# 提示文
———

こうした傾向は、結局小泉内閣の基本的な運営手法が、自民党多数派との対決状況を作り出すことのよって、「抵抗勢力」と戦う姿を演出し、それでもって国民の支持を得ようとするやり方であることから自ずと生じてくるのであろう。経済の現実を直視するのではなく、硬直したテーゼを看板に、それとの対比で政治を進めようとすることにある。

 第四の問題は、そのことに強く関わる。こうした、硬直したテーゼを掲げ、それに対して与党内から異論が顕在化すると、その「抵抗勢力」と必死で戦う小泉首相の姿が鮮やかになる。当然野党の存在意義はなくなる。与党と小泉首相との戦いも半端なものではなくなってくる。が、先にも述べたように結局自民党の支持率も高くなり、選挙では小泉人気がものをいう。自民党の勝利となる。青木参院自民党幹事長がそうした小泉首相と自民党との矛盾し助け合う姿を遺憾なく表している。すなわち、現実の日本経済がどうなるかはともかく、今の小泉内閣と自民党とのえもいわれぬ矛盾した関係が、それはそれで意味を持っているのである。文句をいい、批判しながらも小泉首相に依存している関係は、こと選挙を前提に考える限り合理的選択なのである。こうした事情をよく示す例として、青木幹雄参院自民党幹事長の国会質問とその後の小泉首相との「手打ち」によく表れている。10月22日の参議院代表質問で、小泉首相に「トップダウンにしても一方的過ぎる手法には批判が出ている」、「首相に一番欠けているたのは経済問題へのリーダーシップだ」(日経10/23)とまさに与党にあるまじき厳しい指摘をしている。この経済の難局にあって、経済問題に対するリーダーシップの欠如は首相としての致命傷であるが、どうもそれはあくまで国会質問上だけのことらしい。その翌日の夜には青木幹事長ら参議院の与党幹部と小泉首相とが会食して「手打ちを演じ」(時事通信10/24)、席上、小泉首相は青木氏に「いいたいことを言われて、すっとした」と声をかけ、「けんかできるのは信頼関係があるから」と蜜月ぶりが強調されていた(朝日10/24)という。まさに国民を馬鹿にした話ではないか。

———

# 課題 A
小泉内閣を論じた文章によると、青木幹雄参院自民党幹事長が参議院で代表質問を行ったのは何月何日か。
# 課題 B
小泉内閣を論じた文章の最後の一文に続けて、その先を書き進めよ。
この後に並ぶ項目は、小泉内閣を論じた文章とは無関係である。

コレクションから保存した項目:
———

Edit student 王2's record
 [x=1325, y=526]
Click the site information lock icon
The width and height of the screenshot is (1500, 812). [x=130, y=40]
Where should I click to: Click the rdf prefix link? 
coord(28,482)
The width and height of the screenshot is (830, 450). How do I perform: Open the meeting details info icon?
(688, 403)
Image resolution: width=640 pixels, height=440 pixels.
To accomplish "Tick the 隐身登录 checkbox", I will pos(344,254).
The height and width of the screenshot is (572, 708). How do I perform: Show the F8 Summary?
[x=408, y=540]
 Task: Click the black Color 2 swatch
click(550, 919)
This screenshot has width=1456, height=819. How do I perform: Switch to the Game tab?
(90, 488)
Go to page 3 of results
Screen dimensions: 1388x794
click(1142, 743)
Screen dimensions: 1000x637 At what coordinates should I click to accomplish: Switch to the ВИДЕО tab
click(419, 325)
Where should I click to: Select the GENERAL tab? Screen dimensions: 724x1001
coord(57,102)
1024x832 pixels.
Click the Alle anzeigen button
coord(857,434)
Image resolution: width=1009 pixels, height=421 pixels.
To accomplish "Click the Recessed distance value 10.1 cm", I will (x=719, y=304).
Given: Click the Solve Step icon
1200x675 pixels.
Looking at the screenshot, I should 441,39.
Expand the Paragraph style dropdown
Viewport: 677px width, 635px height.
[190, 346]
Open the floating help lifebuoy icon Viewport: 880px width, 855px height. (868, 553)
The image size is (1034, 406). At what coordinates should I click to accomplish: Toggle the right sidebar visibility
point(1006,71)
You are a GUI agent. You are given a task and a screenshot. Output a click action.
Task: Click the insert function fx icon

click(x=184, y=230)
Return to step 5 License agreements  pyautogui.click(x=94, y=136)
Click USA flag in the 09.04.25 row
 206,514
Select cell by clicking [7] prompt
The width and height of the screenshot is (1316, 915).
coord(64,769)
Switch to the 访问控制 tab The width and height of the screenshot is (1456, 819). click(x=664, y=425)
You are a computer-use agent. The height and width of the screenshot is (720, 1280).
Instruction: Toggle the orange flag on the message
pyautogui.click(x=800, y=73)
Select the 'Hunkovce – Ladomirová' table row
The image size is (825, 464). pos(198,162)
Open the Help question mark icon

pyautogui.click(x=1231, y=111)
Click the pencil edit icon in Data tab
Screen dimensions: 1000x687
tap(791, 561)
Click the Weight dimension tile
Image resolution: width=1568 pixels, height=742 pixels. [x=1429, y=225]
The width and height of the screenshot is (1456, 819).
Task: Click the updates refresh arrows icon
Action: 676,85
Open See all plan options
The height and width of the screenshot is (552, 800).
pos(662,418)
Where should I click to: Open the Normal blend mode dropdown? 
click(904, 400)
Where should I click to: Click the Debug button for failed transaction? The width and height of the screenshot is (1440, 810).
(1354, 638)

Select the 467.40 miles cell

———

# 想定解答 A
10月22日。

# 想定解答 B
 こうした芝居じみたやり取りを見ていると、一方では改革の名のもとでの破壊行為、他方ではそれに抵抗する橋本派に代表される旧利権政治の継承者。国民は一体誰に、何処に依存すればいいのだろうかということになる。自ら立つ以外にないことを逆説的に強制されてきていると捉えるべきなのだろう。

 最後に日銀と政府との関係である。日銀の通貨政策上の疑問については既に各所で触れてきた。日銀が政府から独立している今、日銀が責任を負うところは極めて抽象的である。日銀の独立は独立で問題があるが、政府の政治的恣意に通貨政策が左右されるのもまた問題がある。今回の不良債権処理策がまとめられる過程では、10月11日に日銀が提言した「不良債権問題の基本的な考え方」もそれなりの重みを持っていたのであろう。これに対してかどうか、政府サイドからは竹中担当相から政府と日銀との「政策協定(アコード)」が提唱されている。今、日銀が構造改革や不良債権処理を政府に迫り、政府からは、金融緩和やインフレターゲット導入によるデフレ対策を日銀に振るかのような状況が見える。大きくは日銀の通貨政策も何らか政治のコントロールのもとにおかれるべきだとは思いつつも、政治にその見識のないときいたずらに通貨政策が政治に左右されることはかなり危険の伴うことである。過去の日銀の通貨政策をめぐっても、大蔵省のもとで、公定歩合の上げ下げで相当な問題があったようであり、バブルに至る過程やその崩壊後のあり方の失敗の一因にもなっているとの指摘もある。今や、小泉内閣の経済政策の失政が日銀に転化されかねない面もないわけではない。日銀の責任性のあり方と、日銀のコントロールのあり方はなかなかに難しい問題である。政府との距離のとり方、国会との関係、国民に対する情報開示と責任など検討を要する問題である。


2002.10.15

  今日の表情はよかった。小泉首相も!

 多言は必要なし。北朝鮮から一時帰国の5人の方々、それを迎える家族や知人の方々の表情。そして小泉首相の表情と言葉も、今日はよかった。いつも小泉首相の批判ばかりしているので、今日はよかったと感じたことを記しました。
 そして一言、憶測や推定ではなく、実際に対面することの大切さがよく表れていました。感激です。


2002.10.13

  掛け値なしに 素直に喜べた「島津の田中さん」ノーベル賞受賞決定

 いらつき、病気になりそうな昨今の状況の中で、これほど素直に、自分自身のようにうれしくなった。それは、田中耕一さんの飾らない率直な物言いと表情からくるものであろうか。或は、隣の“おに−さん”のような雰囲気からなのだろうか。考えればいろいろある。
 これまでのノーベル賞の受賞者は、既に名のある学者であり、それなりの地位も権威もあった。田中さんは、サラリーマン研究者で「田中さん」なのだ。権威の埒外ということが大きな要因の一つだろうか。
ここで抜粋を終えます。